▶ **WORK TO DO**:
(a) In the forum thread about an early-spring motorhome trip to Ireland, which pub in Castletownbere is recommended for good food and service?
(b) Please pick up the forum thread about the early-spring motorhome trip to Ireland after its final post, and write what comes next.

▶ **PAGE EXCERPT**:

--- START ---

# Ireland Early Spring-some feedback & suggestions



## howellsroad (Nov 15, 2008)

Pemboke to Rosslare early April. Just back from good if eventful trip. First a tip:
No matter how strong the winds forcaste (130kph!) DON't attempt to manouvre a 6 M MH on narrow hard standing to face in to the wind. Deisel is 10% cheaper over there but petrol more expensive.
We used a mix of sites and Wild. Many sites not yet open. 
Wild sites:
Ballinskelligs Beach carpark - make use of cafe -lovely lady
Wine Strand -Ballineanig -NW of Dingle-bit exposed if windy
Castletownbere -harbourside - Murphy's Pub good food and service
Crookhaven-quiet at this time of year but you might sruggle in high summer with all the yacht folk. Food and humour at O'Sullivan's bar well worth a visit.
Kinsale town. Lower rd alongside harbour. (don't use this route to get the Charles Fort if you have a large MH!)
Bunmahon. Small carpark oposite Tom Hayes pub.
Visits recommended:
Mizen Head: lots of steps but views, exibition and facilities excellent.
Skibberean:Heritage Centre for coverage of the Famine.
Copper Coast Geopark Centre up hill in coverted church Bunmahon.
Irish national Heritage Park just off M11 at Wexford - a must visit as is Copper Coast. Hope this is useful.


----------



## simandme (Jan 11, 2011)

Thanks for the info, we have also returned recently, but would like to go back for longer (wild camping would be grand!) Kerry is my favourite part!

Now, spill the beans...what happened with the MH?!?! :roll:


----------



## howellsroad (Nov 15, 2008)

Firstly - we noticed a crack developing in the windscreen just after we left Rosslare on first day. Then had hell's own game trying to set up a replacement, problems mainly due to poor phone connections (or my use of a new phone!). Without the help of Moira and her husband at the White Bridge campsite in Killarne we might still be trying to sort it out. Knowing now how slow such a crack developes I could easilly have left it until we got home. The bogging down was my second and I always swore it would not happen again. It was the threat of severe gales that made me risk the manouvre. made little progress reversing out using my light weight plastic trays and it was only with the help of Brian and his 4x4 that we got out in the end. Final pull being secured round the offside rear "axle" close to the wheel. Very gently and with tick over in reverse. Lesson learned -for the second time. Great island though and experienced no objections or problems to wild camping. At this time of year they are glad of any visitors and trade.

--- END ---

▶ **RECORDED INFORMATION**:
--- START ---

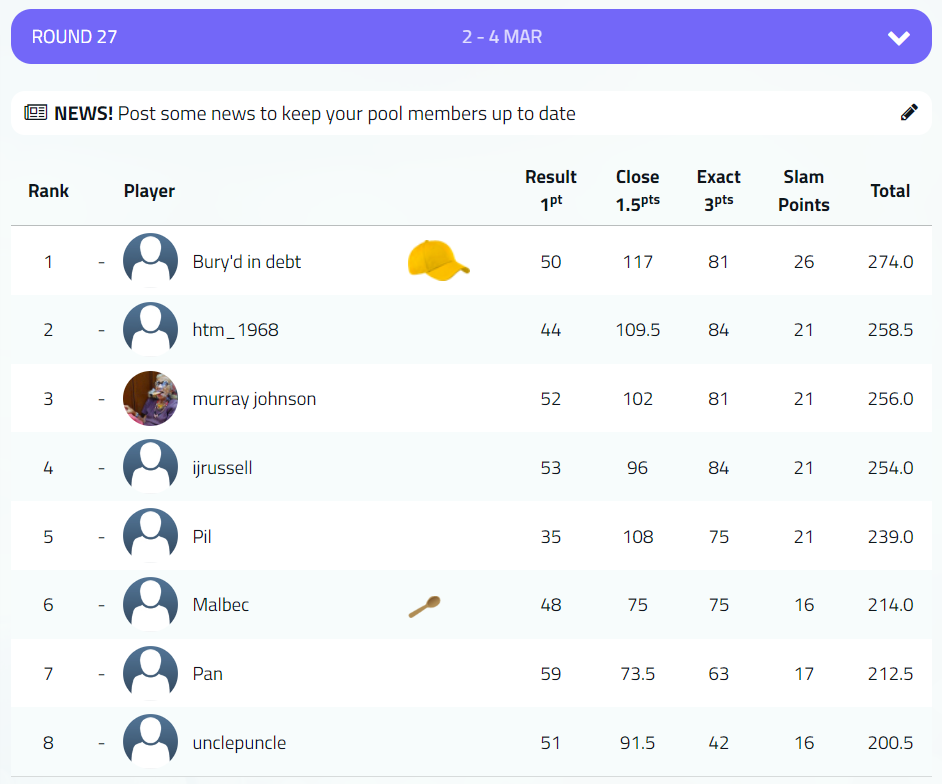Sort by the Exact 3pts column header
Viewport: 942px width, 784px height.
click(x=718, y=189)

--- END ---

▶ **ANSWERS FOR THE TASKS**:
(a) Murphy's Pub

(b)
----------



## simandme (Jan 11, 2011)

You poor things!! Glad to hear that you didn't let it ruin your holiday.

We lived in Kerry for a little while (in the height of the money era) and our car just didn't do very well. It got two masive punctures (ie the tyre had to be replaced) - the local road needed some work. 
Then while using a rental car I pulled over to let a big, speeding car pass, only to find that I had gone into a ditch  (just thought it would be shallow, but didn't realise the depth with the weeds covering it up). 

Luckily the speeding car saw what had happened. Pulled over and then called his mate who owned a tractor to come and help us. :wink: You could see him thinking 'crazy tourist'!!

That's one thing about the locals - they were so friendly and helpful - just crazy drivers :lol: :lol:

And, if anyone is thinking of visiting - don't worry about the season - Ireland is beautiful anytime of the year. Love the wildflowers :wink:


----------



## howellsroad (Nov 15, 2008)

Agree, you do have to be careful when pulling over to let others pass. The newer roads are clearly marked with dotted "slow" lane. I pulled in regularly for others to pass; prided myself not to hold up traffic. Most seemed very grateful and acknowledged the effort. Having a good rear view camera cerainly helps. Parking in towns needs a bit of guile since many low head barriers in place. (see my post of three yeasr ago -"beware the underpass!" You can usually find a way even if it needs a 10 minute walk into town, as in Killarney when parked alongside the big church. Great ireland and lovely helpful people. By the way, if you are really thinking of getting into the history before you go try Frank Delaney's book "Ireland".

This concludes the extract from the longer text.